Un pianeta con un lato eterno di luce e uno eterno di buio

Per un pianeta bloccato in rotazione sincrona attorno alla propria stella, le conseguenze climatiche sono estreme: un emisfero rimane perennemente rivolto verso la stella, ricevendo luce e calore senza sosta, mentre l'emisfero opposto resta perennemente al buio, in una notte che non finisce mai. Questo crea enormi differenze di temperatura tra i due lati del pianeta, con il lato illuminato potenzialmente troppo caldo e quello in ombra potenzialmente troppo freddo per sostenere acqua liquida, tranne che in una stretta fascia intermedia chiamata zona del terminatore, la regione crepuscolare permanente al confine tra luce e buio.

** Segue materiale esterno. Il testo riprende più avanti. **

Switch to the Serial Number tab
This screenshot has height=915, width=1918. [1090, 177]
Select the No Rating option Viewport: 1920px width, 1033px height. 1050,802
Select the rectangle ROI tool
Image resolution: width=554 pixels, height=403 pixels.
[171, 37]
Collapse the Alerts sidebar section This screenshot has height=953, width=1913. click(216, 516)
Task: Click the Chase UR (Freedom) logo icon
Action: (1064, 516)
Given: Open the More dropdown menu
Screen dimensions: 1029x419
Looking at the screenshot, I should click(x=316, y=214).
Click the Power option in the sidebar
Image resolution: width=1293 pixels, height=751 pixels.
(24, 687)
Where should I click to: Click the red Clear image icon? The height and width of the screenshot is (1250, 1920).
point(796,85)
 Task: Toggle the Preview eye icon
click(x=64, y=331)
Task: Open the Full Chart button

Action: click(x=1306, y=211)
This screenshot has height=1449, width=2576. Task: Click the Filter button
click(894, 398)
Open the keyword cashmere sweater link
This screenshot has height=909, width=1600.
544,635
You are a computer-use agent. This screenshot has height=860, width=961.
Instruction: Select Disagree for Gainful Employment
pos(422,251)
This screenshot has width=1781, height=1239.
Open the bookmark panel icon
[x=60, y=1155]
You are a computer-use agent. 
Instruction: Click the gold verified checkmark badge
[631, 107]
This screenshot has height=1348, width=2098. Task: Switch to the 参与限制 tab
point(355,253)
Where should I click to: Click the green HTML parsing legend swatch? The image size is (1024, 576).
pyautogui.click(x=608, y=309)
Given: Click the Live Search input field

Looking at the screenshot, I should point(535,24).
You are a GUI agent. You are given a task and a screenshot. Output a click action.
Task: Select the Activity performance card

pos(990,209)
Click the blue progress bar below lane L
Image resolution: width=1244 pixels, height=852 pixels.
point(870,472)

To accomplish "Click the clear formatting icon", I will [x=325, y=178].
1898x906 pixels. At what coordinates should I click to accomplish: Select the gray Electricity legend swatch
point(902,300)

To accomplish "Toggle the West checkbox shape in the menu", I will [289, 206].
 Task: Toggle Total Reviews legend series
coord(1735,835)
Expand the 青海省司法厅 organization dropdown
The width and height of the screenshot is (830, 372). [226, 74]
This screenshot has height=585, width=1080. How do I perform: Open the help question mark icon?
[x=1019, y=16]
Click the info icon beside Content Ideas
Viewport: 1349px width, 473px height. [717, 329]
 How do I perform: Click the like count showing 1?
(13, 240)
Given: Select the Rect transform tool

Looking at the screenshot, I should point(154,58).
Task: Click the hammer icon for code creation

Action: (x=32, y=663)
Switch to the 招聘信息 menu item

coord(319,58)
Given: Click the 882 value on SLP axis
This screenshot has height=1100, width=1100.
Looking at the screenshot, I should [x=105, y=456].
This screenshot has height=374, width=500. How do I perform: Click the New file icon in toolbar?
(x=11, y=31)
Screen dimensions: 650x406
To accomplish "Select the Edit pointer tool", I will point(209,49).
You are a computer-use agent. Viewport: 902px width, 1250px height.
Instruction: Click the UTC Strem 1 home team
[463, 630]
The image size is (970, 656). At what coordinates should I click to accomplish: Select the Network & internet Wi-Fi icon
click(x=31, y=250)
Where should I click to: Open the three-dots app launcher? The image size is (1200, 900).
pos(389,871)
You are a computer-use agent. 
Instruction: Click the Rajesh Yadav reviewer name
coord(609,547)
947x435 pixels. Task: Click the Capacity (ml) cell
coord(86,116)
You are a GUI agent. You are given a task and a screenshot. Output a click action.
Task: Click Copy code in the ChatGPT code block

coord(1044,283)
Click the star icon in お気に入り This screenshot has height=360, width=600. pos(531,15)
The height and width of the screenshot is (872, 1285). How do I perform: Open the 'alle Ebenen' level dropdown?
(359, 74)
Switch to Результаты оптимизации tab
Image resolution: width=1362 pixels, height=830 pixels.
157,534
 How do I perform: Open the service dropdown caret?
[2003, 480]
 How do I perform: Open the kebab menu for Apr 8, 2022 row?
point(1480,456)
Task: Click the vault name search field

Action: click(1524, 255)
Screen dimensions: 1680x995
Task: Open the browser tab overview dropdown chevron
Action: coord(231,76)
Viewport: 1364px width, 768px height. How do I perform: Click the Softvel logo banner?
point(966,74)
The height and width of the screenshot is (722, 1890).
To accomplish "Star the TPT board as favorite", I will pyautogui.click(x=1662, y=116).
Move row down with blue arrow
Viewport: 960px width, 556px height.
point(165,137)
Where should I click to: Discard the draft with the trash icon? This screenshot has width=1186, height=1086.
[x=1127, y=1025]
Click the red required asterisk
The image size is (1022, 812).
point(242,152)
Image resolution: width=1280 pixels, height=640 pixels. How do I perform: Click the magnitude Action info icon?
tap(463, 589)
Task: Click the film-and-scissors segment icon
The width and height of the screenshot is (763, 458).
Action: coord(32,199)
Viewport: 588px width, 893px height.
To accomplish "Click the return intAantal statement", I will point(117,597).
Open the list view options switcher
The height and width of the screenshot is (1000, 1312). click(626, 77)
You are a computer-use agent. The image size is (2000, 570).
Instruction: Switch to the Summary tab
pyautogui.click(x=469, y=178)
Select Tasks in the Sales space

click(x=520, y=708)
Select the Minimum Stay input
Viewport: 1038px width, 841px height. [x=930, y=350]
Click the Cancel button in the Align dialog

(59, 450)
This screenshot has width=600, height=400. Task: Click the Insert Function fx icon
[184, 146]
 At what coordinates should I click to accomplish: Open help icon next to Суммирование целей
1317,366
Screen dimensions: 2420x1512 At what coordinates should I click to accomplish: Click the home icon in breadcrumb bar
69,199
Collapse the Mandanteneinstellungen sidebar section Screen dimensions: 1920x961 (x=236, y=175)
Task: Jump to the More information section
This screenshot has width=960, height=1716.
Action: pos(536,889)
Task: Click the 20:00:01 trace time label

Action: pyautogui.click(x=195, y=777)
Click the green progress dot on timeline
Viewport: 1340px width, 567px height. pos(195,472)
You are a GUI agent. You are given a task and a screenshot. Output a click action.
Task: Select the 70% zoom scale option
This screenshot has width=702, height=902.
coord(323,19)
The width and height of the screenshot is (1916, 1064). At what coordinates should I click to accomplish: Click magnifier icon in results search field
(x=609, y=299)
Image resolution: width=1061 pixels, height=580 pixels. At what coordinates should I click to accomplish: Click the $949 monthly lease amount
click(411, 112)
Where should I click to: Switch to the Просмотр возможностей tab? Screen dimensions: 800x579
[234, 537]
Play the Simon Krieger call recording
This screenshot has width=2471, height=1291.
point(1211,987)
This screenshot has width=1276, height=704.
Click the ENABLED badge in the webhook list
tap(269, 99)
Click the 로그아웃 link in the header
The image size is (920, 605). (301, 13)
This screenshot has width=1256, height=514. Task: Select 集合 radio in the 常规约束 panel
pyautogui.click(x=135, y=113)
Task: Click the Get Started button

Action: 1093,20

Rappresentazione scientifica di un pianeta con un emisfero sempre illuminato dalla stella e l'altro sempre al buio, a causa della rotazione sincrona

Proxima b potrebbe essere uno di questi mondi

Proprio a causa della sua vicinanza estrema alla stella Proxima Centauri, una nana rossa, gli astronomi ritengono probabile che il pianeta Proxima b sia bloccato in rotazione sincrona. Se così fosse, la sua eventuale abitabilità dipenderebbe in gran parte dalla presenza di un'atmosfera sufficientemente densa e di correnti capaci di ridistribuire il calore tra i due emisferi, evitando gli eccessi termici più estremi. Alcuni modelli climatici suggeriscono che, in presenza delle giuste condizioni atmosferiche, la zona del terminatore o persino ampie porzioni dell'emisfero illuminato potrebbero comunque mantenere temperature compatibili con l'acqua liquida, rendendo questi mondi meno inospitali di quanto sembri a prima vista.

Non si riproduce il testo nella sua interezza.